*What is required*: In the code review text below, list every distinct parameter name that appears in the "def" lines of the code.

You've got an unnecessary generator expression here:

def bezier_curve(control_points, number_of_curve_points):
    return [
        bezier_point(control_points, t)
        for t in (
            i / (number_of_curve_points - 1) for i in range(number_of_curve_points)
        )
    ]

You don't need to generate i / (n-1); you could simply pass that argument to the bezier_point() function:

def bezier_curve(control_points, number_of_curve_points):
    return [ bezier_point(control_points, i / (number_of_curve_points - 1))
             for i in range(number_of_curve_points)
           ]

Slight optimization: instead of computing number_of_curve_points - 1 \$O(N)\$ times (pure Python will not cache the result), precompute it:

def bezier_curve(control_points, number_of_curve_points):
    last_point = number_of_curve_points - 1
    return [ bezier_point(control_points, i / last_point )
             for i in range(number_of_curve_points)
           ]

Tail Recursion

Python does not do Tail Call Optimization, so with M control points, you will recursively enter and exit M calls, for each of the N points along your curve. That is M*N unnecessary stack frame entry/exits. You should do the looping yourself:

def bezier_point(control_points, t):
    while len(control_points) > 1:
        control_linestring = zip(control_points[:-1], control_points[1:])

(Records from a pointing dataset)
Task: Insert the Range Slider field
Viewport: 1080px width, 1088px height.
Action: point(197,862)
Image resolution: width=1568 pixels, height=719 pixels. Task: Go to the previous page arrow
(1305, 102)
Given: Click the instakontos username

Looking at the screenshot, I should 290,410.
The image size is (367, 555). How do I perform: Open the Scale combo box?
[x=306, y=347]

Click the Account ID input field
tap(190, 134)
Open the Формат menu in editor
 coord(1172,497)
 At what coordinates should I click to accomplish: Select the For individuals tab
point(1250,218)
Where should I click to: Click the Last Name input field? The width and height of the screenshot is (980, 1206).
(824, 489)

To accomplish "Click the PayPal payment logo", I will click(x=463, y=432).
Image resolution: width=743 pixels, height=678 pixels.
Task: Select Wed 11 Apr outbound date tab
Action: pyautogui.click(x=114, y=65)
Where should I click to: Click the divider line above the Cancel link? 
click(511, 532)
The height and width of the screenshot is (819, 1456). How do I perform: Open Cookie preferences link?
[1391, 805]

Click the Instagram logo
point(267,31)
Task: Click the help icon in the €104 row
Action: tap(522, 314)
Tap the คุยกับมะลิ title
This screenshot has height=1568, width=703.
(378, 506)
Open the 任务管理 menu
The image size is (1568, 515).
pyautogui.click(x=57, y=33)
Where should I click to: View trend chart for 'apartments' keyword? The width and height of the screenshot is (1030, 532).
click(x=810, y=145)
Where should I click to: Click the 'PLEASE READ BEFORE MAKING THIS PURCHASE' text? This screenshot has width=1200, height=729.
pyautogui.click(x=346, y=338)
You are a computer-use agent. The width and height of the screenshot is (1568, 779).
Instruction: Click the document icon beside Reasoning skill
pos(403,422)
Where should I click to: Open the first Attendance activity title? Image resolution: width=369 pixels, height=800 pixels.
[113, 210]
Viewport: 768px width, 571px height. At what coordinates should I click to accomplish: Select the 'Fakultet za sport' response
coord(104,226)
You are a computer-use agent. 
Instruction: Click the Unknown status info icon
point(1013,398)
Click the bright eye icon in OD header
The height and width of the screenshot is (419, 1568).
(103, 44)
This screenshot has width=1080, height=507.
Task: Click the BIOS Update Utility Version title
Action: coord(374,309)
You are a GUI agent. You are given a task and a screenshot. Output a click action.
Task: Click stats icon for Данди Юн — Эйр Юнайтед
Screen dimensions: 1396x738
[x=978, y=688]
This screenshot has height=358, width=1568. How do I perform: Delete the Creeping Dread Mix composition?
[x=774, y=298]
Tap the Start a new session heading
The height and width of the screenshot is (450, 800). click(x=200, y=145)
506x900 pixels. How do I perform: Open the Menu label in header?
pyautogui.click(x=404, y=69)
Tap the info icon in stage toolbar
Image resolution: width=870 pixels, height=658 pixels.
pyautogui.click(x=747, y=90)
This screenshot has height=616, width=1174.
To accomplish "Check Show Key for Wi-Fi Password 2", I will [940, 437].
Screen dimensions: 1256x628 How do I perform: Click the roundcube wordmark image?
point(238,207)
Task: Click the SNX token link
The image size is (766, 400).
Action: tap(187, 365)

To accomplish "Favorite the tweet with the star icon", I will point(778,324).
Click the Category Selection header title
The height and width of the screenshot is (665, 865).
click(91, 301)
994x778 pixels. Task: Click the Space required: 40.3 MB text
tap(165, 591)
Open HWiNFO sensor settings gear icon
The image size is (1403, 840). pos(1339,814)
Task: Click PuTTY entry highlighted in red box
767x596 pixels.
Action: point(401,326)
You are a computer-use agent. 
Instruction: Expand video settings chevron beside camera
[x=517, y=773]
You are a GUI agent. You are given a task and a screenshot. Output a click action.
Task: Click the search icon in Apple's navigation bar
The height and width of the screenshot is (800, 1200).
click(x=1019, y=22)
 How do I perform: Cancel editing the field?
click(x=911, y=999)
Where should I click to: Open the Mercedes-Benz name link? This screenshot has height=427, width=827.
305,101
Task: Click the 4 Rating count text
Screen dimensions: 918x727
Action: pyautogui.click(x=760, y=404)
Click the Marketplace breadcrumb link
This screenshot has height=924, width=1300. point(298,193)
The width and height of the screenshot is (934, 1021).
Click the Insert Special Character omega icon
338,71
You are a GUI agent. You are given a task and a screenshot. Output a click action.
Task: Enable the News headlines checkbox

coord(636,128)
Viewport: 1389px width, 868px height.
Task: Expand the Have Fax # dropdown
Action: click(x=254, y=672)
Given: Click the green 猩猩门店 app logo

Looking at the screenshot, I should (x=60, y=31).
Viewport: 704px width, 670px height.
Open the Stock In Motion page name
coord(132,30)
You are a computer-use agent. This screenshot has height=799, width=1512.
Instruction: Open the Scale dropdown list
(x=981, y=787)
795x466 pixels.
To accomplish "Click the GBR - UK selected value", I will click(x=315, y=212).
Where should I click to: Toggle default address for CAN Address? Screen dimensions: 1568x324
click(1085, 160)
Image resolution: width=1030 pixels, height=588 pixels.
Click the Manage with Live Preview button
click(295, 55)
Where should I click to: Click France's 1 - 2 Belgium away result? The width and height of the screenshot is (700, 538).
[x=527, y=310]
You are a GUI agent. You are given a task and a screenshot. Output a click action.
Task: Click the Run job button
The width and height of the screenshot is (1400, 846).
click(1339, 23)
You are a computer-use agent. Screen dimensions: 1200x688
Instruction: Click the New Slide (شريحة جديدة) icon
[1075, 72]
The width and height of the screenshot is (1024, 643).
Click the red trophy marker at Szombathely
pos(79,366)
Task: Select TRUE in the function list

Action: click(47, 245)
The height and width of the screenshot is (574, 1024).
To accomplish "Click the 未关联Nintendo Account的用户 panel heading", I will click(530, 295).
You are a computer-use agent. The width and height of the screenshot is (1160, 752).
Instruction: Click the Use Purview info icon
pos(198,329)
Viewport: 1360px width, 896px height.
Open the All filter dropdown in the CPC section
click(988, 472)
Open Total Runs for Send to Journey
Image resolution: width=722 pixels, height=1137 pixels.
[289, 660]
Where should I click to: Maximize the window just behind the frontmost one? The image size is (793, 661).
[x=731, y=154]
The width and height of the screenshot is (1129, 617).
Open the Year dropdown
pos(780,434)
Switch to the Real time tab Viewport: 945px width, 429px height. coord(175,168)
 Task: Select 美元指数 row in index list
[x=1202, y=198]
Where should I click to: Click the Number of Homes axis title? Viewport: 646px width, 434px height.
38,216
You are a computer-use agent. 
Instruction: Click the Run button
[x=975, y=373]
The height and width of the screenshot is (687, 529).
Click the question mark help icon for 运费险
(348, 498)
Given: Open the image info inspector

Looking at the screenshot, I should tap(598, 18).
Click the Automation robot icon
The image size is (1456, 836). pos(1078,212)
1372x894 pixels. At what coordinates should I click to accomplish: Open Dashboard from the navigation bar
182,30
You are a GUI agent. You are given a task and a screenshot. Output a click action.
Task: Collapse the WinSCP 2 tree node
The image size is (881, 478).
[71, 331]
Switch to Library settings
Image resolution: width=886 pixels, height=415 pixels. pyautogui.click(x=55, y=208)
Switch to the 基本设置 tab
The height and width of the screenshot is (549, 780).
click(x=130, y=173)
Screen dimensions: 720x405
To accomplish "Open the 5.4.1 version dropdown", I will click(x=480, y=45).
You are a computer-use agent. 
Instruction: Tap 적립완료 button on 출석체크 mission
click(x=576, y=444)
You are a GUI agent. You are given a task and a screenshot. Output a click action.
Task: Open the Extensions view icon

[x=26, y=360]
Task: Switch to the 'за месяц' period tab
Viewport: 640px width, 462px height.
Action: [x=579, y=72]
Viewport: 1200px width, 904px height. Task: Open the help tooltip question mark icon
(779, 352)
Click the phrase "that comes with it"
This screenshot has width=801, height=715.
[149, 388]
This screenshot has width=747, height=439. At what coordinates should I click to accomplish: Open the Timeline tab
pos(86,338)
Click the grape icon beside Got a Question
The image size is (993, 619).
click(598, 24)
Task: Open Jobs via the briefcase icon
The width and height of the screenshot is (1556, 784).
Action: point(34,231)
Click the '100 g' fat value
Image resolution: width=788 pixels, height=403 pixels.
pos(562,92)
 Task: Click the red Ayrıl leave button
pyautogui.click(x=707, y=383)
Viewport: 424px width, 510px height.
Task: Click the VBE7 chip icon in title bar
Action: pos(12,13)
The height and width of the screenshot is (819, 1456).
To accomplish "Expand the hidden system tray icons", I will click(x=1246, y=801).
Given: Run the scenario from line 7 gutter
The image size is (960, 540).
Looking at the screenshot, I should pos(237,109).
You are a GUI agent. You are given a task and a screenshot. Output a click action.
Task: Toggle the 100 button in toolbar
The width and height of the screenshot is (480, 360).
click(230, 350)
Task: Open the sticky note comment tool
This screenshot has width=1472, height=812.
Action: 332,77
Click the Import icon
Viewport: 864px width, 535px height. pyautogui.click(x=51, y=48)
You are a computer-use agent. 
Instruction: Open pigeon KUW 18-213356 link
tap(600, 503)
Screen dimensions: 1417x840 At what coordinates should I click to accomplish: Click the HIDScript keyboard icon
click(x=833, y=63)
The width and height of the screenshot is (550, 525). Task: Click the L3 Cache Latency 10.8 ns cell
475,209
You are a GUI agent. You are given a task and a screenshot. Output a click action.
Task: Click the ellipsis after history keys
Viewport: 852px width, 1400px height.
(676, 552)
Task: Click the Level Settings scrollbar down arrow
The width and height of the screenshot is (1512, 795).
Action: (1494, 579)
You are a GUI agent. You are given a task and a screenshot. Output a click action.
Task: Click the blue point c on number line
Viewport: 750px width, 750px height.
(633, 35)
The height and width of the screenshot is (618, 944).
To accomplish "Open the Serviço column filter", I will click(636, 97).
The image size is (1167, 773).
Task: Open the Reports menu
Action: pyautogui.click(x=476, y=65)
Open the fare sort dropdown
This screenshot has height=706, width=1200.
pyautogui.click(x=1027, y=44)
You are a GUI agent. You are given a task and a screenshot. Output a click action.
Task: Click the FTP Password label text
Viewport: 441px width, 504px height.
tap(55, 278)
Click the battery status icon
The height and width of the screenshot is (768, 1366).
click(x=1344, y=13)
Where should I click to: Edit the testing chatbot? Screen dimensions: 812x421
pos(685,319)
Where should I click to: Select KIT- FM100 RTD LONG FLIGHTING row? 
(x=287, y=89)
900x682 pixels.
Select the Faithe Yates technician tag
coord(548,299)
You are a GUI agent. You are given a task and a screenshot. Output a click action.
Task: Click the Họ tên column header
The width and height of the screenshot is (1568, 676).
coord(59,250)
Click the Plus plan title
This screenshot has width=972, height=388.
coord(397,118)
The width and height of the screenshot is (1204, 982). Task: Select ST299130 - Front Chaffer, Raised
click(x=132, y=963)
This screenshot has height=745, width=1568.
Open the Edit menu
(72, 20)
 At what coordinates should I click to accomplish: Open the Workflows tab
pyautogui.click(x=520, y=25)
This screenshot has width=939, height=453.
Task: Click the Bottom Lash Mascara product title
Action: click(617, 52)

*Final result*: control_points, number_of_curve_points, t